吟詠旅譚

太陽の謡 第一章 // 忘却の風土

005 : Volo vobis.

「あの飾りは、そこの図と同じように置いて。壊れやすいから気をつけて」
 ラトがそう指示を出すと、肉屋の男が頷いた。そうして機敏に作業に戻っていく背中を見送りながら、ラトは小さく溜息をつく。
(人に指示を出すのは、案外骨が折れるな――)
 手に持った図面を丸め、肩を回す。そうして広場に出来た台座を登ると、相変わらずのモノクロの世界が一望できた。

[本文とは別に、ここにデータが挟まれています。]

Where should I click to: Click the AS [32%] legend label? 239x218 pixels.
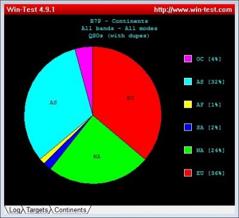(210, 82)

 レンガ造りで背の低い家々、張り巡らされた細い小径。……色のない世界。乾いた砂を積み上げたような、何もかもが虚しい偽りの町。しかし長くラトの心を煩わせていたそれらの景色が、今では逆に、ラトの心を沸きたたせる。
 薄く笑んで、傍らにそびえ立つ鐘楼を仰ぎ見る。そこにも何人か、ラトの指示通りに忙しなく働き回る町の人間を見て取れた。
「――ラト!」
 明るい声に名を呼ばれ、ひょいと広場を見下ろしてみる。すると思った通り、朗らかで明るい栗色が、ラトの視界へ飛び込んできた。ハティアだ。
「ラト! ほら、見て。素敵でしょう。町の人が着せてくれたの」
 そう言いくるりと回ってみせた彼女は、なるほど、普段の旅人のような風貌とは打って変わった格好をしていた。長い髪をゆるく結わき、白い花の髪飾りでとめている。身に纏っているものも、白を基調としたサテンのローブだ。ラトが仕立屋に指示しておいた通りの、祭巫女が祭事でする出で立ちをしている。

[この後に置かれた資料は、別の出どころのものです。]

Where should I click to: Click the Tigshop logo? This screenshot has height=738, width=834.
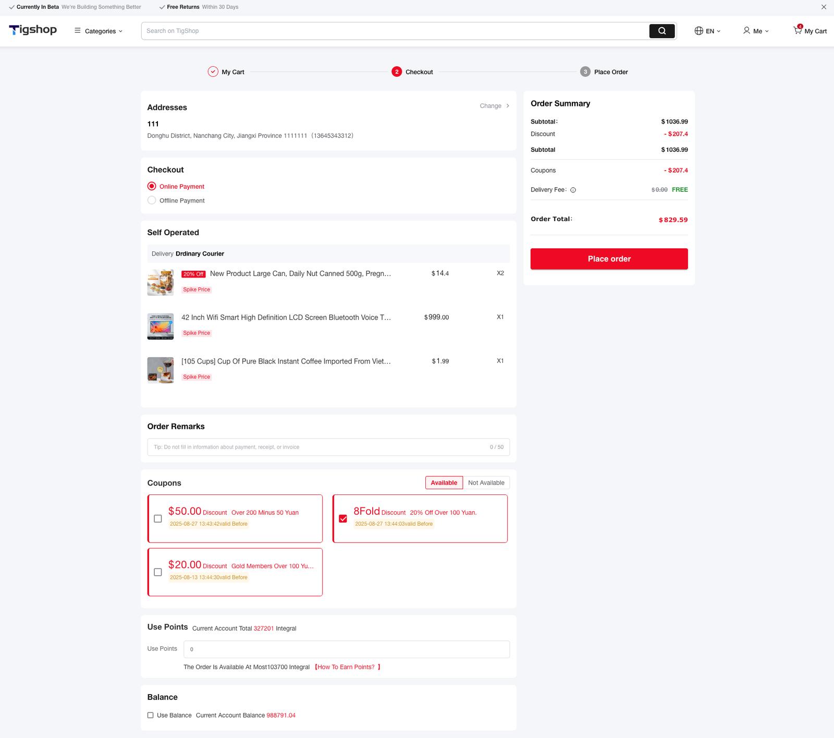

 祭巫女とは、この国レシスタルビアで祭が行われる際、その町の中心となって祭事を執り行う娘のことを言う。いささか緊張した面持ちで「似合うかしら?」と問う彼女に、ラトは「似合うよ」と苦笑した。
 ラトがハティアと共に鐘楼から町を見下ろした、一週間後のことである。
 あの日。ハティアの歌声が止むと同時に、マカオの町も再び色を失った。それはまるでほんの一瞬でも色づいたこと自体が幻だったのではと思えるほど、あっという間の出来事だった。

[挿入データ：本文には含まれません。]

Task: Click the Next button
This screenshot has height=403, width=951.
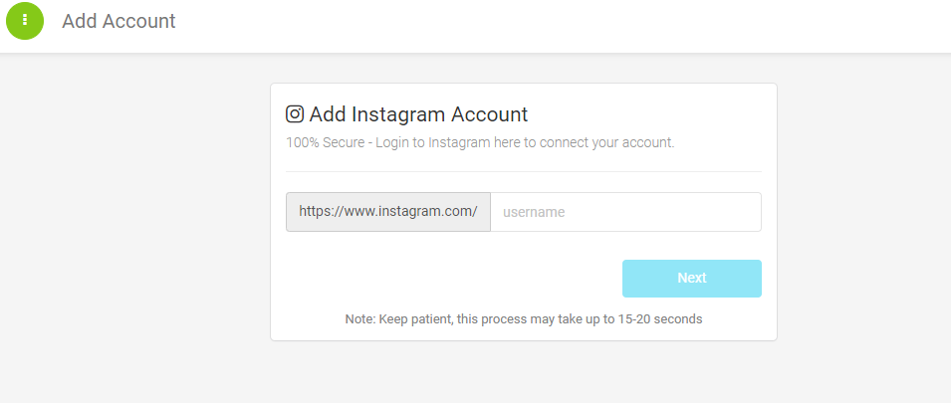Action: (691, 279)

 それでも、ラトの涙は止まらなかった。何か得体の知れないもの――喜びとも悲しみともわからないそれが心を支配して、必死に涙を堪えようとするラトに、そうすることを許さなかったのだ。
「ラト。……ラト、何故泣くの」
 ハティアの問いかけは確かに耳に届いていたのだが、それでもラトは答えなかった。答えようにも言葉が喉の奥に引っかかって、少しも音にならなかったのだ。
 なぜ泣くのだろう。ラトこそ口に出して、誰かにそう問いたかった。
 なぜ涙が溢れるのだろう。なぜちっとも止まらないのだろう。
 なぜ、なぜ――。
 その間、ハティアは困ったように眉根を寄せ、なにも言わずにそこにいた。しかし不意に、ぽつりと呟く。
「ほんの一瞬垣間見えたあれが、ラトにとっての『本物』なのね」
 やけに心細げな、どこか悲しい呟きだった。彼女はラトに身を寄せて、そっと肩を抱きしめる。
「ラトはそれ程、『本物』の世界へ帰りたいのね――」
 ハティアのふわふわとした質の髪が、ラトの鼻先をくすぐった。
 セージの小さな花弁を思わせる、屈託のない香りが広がっていく。
「ハティア」
「私、ラトに協力するね。私の歌がこの世界に何か影響するなら、何度だって歌ってみせる。だからラト、……どうか、泣かないで」
 必死な言葉に、不意に頬が優しく緩んだ。ああ、彼女は本気で言っているのだ。そんな思いがじわじわと、ラトの空虚を満たしていく。
(この人は……会ったばかりの人間に、どうしてそんな事を言えるんだ)
 微笑む。しかしそうは考えながら、ラトは自らの考えに、首を横に振った。
 何故だろう。ラト自身も、もはや彼女のことを見知らぬ旅人とは思わなくなっていた。もう何年も前から、彼女のことを知っていたような気がするのだ。そしてそれを思うと、心が優しく満たされるのだ。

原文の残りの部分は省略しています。